---------- EXTRACTED RECORDS
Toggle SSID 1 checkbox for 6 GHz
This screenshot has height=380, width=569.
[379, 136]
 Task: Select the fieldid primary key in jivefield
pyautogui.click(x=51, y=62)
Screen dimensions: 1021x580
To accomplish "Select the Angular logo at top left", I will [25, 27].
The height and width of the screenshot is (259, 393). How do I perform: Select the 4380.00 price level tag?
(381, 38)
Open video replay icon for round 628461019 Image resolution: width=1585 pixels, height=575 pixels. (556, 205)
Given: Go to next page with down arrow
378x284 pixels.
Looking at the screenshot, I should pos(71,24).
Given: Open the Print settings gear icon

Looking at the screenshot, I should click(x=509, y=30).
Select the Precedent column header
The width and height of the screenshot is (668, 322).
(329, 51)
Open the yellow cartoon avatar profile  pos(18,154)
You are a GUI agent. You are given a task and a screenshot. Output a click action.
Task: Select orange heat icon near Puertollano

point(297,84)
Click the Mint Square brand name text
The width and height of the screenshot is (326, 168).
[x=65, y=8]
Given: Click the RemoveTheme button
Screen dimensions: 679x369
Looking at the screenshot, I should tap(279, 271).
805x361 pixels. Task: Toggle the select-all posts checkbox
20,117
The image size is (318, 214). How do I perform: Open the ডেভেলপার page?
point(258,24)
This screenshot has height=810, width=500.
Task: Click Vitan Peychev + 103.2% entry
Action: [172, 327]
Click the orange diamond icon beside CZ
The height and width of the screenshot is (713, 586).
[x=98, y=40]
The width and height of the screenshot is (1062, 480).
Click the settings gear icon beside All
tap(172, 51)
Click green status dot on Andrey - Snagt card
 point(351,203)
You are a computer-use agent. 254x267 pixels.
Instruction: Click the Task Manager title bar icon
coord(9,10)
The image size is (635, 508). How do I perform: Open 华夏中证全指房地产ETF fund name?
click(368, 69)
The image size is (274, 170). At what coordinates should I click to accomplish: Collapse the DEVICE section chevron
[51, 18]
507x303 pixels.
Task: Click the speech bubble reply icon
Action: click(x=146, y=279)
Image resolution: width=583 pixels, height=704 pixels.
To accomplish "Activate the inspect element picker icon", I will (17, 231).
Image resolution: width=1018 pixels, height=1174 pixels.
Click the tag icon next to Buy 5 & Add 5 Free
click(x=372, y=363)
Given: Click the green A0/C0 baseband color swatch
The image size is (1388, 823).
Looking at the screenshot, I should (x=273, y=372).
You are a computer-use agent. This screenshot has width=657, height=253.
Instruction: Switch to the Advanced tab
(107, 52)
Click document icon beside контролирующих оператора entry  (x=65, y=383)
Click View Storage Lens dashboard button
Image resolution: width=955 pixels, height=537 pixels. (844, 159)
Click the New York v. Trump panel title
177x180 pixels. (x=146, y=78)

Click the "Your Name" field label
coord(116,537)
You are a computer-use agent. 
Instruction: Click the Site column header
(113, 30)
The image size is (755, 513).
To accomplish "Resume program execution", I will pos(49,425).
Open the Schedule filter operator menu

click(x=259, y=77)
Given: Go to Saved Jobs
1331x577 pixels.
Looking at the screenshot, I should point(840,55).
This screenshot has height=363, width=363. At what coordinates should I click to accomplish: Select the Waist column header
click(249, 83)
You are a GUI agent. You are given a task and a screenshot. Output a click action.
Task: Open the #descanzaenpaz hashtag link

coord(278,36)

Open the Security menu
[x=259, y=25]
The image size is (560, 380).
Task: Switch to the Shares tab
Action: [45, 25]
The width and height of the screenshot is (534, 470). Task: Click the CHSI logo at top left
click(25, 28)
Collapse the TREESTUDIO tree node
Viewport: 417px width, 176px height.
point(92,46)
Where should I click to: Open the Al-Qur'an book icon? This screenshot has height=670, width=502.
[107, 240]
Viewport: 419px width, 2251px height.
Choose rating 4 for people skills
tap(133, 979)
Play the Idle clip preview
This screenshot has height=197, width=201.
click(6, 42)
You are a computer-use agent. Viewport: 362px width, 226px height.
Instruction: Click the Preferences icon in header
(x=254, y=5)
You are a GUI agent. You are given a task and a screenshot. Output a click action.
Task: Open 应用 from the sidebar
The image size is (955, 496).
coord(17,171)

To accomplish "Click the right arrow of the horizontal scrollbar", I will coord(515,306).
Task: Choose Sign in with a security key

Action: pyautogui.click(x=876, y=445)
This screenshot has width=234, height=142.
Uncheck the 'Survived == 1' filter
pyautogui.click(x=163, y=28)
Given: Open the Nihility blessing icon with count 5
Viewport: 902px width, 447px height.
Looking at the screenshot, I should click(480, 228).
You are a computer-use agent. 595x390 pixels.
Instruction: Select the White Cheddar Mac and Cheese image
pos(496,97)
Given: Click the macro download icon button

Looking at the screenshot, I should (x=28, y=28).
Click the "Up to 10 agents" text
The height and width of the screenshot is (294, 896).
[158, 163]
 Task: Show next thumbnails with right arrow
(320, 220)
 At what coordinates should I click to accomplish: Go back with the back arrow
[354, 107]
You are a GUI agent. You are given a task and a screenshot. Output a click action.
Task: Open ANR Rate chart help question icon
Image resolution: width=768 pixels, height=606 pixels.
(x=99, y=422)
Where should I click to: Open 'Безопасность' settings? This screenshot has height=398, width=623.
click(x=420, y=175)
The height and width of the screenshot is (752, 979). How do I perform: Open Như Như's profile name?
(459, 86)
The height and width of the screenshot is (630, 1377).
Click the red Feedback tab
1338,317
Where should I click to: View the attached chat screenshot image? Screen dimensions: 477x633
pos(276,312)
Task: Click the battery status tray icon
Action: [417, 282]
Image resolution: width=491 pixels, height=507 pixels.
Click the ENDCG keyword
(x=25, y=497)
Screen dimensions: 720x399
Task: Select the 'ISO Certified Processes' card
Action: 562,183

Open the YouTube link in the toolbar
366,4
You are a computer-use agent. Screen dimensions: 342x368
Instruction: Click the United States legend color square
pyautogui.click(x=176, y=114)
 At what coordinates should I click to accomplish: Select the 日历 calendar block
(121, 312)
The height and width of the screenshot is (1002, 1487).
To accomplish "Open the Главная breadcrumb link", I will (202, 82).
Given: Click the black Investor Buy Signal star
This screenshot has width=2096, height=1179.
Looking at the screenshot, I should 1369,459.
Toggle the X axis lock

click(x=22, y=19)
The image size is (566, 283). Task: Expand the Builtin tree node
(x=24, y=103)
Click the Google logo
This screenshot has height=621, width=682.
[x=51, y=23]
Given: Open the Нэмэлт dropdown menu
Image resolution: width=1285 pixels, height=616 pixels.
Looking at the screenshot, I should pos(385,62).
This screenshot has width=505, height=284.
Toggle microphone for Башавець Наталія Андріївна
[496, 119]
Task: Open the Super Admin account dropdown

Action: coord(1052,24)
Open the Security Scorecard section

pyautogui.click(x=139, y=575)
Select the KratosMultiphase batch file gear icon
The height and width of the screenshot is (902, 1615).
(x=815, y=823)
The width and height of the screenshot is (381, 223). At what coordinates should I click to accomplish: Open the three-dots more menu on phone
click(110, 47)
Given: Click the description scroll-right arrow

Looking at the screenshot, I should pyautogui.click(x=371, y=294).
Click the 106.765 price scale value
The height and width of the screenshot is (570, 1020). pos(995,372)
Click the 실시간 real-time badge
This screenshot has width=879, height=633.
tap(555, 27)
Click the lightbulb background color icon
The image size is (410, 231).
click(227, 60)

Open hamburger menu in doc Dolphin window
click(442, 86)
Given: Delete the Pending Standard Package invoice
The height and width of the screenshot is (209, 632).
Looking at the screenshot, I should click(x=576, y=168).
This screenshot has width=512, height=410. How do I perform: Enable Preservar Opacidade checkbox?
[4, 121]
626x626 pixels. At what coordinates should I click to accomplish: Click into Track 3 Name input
--------------------
Show every line of the rows above that contains the word "Switch".

Instruction: Switch to the Advanced tab
Task: Switch to the Shares tab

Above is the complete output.